What this task involves = Present the lines of the material from the line containing "Screen dimensions: 2109x1033" through the end as a Markdown table with the columns No. and Line. Number each row and leave out blank lines.

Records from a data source
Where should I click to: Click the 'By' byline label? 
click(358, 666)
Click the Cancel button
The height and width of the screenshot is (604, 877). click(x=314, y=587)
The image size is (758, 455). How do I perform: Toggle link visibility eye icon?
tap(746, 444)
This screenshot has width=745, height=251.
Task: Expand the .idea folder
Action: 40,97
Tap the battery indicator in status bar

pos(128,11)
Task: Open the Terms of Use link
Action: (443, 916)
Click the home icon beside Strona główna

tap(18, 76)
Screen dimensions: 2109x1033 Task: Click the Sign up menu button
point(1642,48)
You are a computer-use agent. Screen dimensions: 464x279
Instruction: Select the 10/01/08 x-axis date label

Result of this task =
| No. | Line |
|---|---|
| 1 | Screen dimensions: 2109x1033 Task: Click the Sign up menu button |
| 2 | point(1642,48) |
| 3 | You are a computer-use agent. Screen dimensions: 464x279 |
| 4 | Instruction: Select the 10/01/08 x-axis date label |